Print every one of the entries below verbatim, with no alterations.

[Text and element pointing entries]
[start]

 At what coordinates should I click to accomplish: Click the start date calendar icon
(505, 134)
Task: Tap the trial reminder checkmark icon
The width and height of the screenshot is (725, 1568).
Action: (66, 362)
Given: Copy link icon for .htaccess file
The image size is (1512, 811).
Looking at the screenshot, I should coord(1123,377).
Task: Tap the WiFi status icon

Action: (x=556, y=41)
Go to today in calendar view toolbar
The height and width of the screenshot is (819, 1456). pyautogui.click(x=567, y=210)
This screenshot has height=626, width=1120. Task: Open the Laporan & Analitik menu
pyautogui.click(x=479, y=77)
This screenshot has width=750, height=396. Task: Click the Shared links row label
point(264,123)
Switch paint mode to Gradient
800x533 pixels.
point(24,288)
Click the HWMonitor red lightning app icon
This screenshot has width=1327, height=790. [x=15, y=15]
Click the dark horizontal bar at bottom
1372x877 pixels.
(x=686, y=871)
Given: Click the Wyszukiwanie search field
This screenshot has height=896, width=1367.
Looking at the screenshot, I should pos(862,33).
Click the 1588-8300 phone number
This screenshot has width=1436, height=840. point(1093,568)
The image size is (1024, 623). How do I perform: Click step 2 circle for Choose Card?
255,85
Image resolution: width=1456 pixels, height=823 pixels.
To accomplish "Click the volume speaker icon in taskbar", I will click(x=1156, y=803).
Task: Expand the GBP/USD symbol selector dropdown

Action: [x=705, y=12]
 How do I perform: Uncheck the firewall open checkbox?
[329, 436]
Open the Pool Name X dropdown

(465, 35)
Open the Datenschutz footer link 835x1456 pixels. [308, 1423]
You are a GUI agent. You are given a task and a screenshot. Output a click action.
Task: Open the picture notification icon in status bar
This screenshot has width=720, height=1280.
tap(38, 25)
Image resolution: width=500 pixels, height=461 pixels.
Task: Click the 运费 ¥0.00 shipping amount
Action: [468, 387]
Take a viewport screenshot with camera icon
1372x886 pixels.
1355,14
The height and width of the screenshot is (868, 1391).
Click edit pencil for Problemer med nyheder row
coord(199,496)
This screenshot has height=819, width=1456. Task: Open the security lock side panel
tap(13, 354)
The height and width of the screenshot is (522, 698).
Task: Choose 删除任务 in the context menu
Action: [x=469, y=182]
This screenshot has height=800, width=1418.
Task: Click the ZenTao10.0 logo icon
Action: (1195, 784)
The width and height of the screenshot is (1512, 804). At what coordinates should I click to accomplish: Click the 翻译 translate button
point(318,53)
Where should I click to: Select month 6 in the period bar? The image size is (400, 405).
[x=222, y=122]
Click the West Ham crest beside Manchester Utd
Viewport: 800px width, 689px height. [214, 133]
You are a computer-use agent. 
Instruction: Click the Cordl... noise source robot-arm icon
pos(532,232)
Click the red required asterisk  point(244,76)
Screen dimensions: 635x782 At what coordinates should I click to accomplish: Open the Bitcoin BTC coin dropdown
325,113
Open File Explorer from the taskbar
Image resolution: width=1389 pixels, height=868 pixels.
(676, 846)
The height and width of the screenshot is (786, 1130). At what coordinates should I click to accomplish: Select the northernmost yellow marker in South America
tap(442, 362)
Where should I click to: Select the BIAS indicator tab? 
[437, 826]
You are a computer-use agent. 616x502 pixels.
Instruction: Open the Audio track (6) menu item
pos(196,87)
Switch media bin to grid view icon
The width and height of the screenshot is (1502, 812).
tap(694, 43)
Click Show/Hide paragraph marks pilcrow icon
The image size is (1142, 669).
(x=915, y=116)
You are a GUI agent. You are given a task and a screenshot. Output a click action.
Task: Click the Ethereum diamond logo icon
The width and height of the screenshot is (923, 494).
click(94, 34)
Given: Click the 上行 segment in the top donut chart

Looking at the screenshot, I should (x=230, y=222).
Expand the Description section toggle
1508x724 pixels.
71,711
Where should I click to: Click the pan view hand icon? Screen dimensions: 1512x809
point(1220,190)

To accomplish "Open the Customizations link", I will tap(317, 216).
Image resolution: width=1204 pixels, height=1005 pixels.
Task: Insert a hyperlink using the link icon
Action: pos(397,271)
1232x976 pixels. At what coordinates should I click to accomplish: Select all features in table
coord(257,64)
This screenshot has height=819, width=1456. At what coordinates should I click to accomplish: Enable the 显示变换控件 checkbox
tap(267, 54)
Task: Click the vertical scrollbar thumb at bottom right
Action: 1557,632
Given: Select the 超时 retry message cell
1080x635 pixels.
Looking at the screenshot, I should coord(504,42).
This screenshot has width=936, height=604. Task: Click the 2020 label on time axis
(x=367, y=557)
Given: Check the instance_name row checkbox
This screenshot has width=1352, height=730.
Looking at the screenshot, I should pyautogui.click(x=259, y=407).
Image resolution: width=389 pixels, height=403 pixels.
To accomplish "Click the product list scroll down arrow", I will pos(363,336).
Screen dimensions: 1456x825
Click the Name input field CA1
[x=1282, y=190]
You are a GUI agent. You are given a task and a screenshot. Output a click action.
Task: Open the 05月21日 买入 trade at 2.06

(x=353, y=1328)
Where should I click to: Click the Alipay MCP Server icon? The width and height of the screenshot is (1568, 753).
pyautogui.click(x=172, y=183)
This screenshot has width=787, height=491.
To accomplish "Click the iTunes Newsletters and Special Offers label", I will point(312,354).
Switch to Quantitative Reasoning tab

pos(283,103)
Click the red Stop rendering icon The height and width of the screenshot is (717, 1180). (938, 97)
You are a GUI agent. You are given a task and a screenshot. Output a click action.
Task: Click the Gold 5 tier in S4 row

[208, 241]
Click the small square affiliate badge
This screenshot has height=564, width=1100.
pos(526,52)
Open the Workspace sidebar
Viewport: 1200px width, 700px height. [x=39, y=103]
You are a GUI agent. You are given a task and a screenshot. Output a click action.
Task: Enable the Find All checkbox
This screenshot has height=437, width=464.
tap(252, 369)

[end]

Result of the task |
 At what coordinates should I click to accomplish: Click the start date calendar icon
(505, 134)
Task: Tap the trial reminder checkmark icon
The width and height of the screenshot is (725, 1568).
Action: (66, 362)
Given: Copy link icon for .htaccess file
The image size is (1512, 811).
Looking at the screenshot, I should coord(1123,377).
Task: Tap the WiFi status icon

Action: (x=556, y=41)
Go to today in calendar view toolbar
The height and width of the screenshot is (819, 1456). pyautogui.click(x=567, y=210)
This screenshot has height=626, width=1120. Task: Open the Laporan & Analitik menu
pyautogui.click(x=479, y=77)
This screenshot has width=750, height=396. Task: Click the Shared links row label
point(264,123)
Switch paint mode to Gradient
800x533 pixels.
point(24,288)
Click the HWMonitor red lightning app icon
This screenshot has width=1327, height=790. [x=15, y=15]
Click the dark horizontal bar at bottom
1372x877 pixels.
(x=686, y=871)
Given: Click the Wyszukiwanie search field
This screenshot has height=896, width=1367.
Looking at the screenshot, I should pos(862,33).
Click the 1588-8300 phone number
This screenshot has width=1436, height=840. point(1093,568)
The image size is (1024, 623). How do I perform: Click step 2 circle for Choose Card?
255,85
Image resolution: width=1456 pixels, height=823 pixels.
To accomplish "Click the volume speaker icon in taskbar", I will click(x=1156, y=803).
Task: Expand the GBP/USD symbol selector dropdown

Action: [x=705, y=12]
 How do I perform: Uncheck the firewall open checkbox?
[329, 436]
Open the Pool Name X dropdown

(465, 35)
Open the Datenschutz footer link 835x1456 pixels. [308, 1423]
You are a GUI agent. You are given a task and a screenshot. Output a click action.
Task: Open the picture notification icon in status bar
This screenshot has width=720, height=1280.
tap(38, 25)
Image resolution: width=500 pixels, height=461 pixels.
Task: Click the 运费 ¥0.00 shipping amount
Action: [468, 387]
Take a viewport screenshot with camera icon
1372x886 pixels.
1355,14
The height and width of the screenshot is (868, 1391).
Click edit pencil for Problemer med nyheder row
coord(199,496)
This screenshot has height=819, width=1456. Task: Open the security lock side panel
tap(13, 354)
The height and width of the screenshot is (522, 698).
Task: Choose 删除任务 in the context menu
Action: [x=469, y=182]
This screenshot has height=800, width=1418.
Task: Click the ZenTao10.0 logo icon
Action: (1195, 784)
The width and height of the screenshot is (1512, 804). At what coordinates should I click to accomplish: Click the 翻译 translate button
point(318,53)
Where should I click to: Select month 6 in the period bar? The image size is (400, 405).
[x=222, y=122]
Click the West Ham crest beside Manchester Utd
Viewport: 800px width, 689px height. [214, 133]
You are a computer-use agent. 
Instruction: Click the Cordl... noise source robot-arm icon
pos(532,232)
Click the red required asterisk  point(244,76)
Screen dimensions: 635x782 At what coordinates should I click to accomplish: Open the Bitcoin BTC coin dropdown
325,113
Open File Explorer from the taskbar
Image resolution: width=1389 pixels, height=868 pixels.
(676, 846)
The height and width of the screenshot is (786, 1130). At what coordinates should I click to accomplish: Select the northernmost yellow marker in South America
tap(442, 362)
Where should I click to: Select the BIAS indicator tab? 
[437, 826]
You are a computer-use agent. 616x502 pixels.
Instruction: Open the Audio track (6) menu item
pos(196,87)
Switch media bin to grid view icon
The width and height of the screenshot is (1502, 812).
tap(694, 43)
Click Show/Hide paragraph marks pilcrow icon
The image size is (1142, 669).
(x=915, y=116)
You are a GUI agent. You are given a task and a screenshot. Output a click action.
Task: Click the Ethereum diamond logo icon
The width and height of the screenshot is (923, 494).
click(94, 34)
Given: Click the 上行 segment in the top donut chart

Looking at the screenshot, I should (x=230, y=222).
Expand the Description section toggle
1508x724 pixels.
71,711
Where should I click to: Click the pan view hand icon? Screen dimensions: 1512x809
point(1220,190)

To accomplish "Open the Customizations link", I will tap(317, 216).
Image resolution: width=1204 pixels, height=1005 pixels.
Task: Insert a hyperlink using the link icon
Action: pos(397,271)
1232x976 pixels. At what coordinates should I click to accomplish: Select all features in table
coord(257,64)
This screenshot has height=819, width=1456. At what coordinates should I click to accomplish: Enable the 显示变换控件 checkbox
tap(267, 54)
Task: Click the vertical scrollbar thumb at bottom right
Action: 1557,632
Given: Select the 超时 retry message cell
1080x635 pixels.
Looking at the screenshot, I should coord(504,42).
This screenshot has width=936, height=604. Task: Click the 2020 label on time axis
(x=367, y=557)
Given: Check the instance_name row checkbox
This screenshot has width=1352, height=730.
Looking at the screenshot, I should pyautogui.click(x=259, y=407).
Image resolution: width=389 pixels, height=403 pixels.
To accomplish "Click the product list scroll down arrow", I will pos(363,336).
Screen dimensions: 1456x825
Click the Name input field CA1
[x=1282, y=190]
You are a GUI agent. You are given a task and a screenshot. Output a click action.
Task: Open the 05月21日 买入 trade at 2.06

(x=353, y=1328)
Where should I click to: Click the Alipay MCP Server icon? The width and height of the screenshot is (1568, 753).
pyautogui.click(x=172, y=183)
This screenshot has width=787, height=491.
To accomplish "Click the iTunes Newsletters and Special Offers label", I will point(312,354).
Switch to Quantitative Reasoning tab

pos(283,103)
Click the red Stop rendering icon The height and width of the screenshot is (717, 1180). (938, 97)
You are a GUI agent. You are given a task and a screenshot. Output a click action.
Task: Click the Gold 5 tier in S4 row

[208, 241]
Click the small square affiliate badge
This screenshot has height=564, width=1100.
pos(526,52)
Open the Workspace sidebar
Viewport: 1200px width, 700px height. [x=39, y=103]
You are a GUI agent. You are given a task and a screenshot. Output a click action.
Task: Enable the Find All checkbox
This screenshot has height=437, width=464.
tap(252, 369)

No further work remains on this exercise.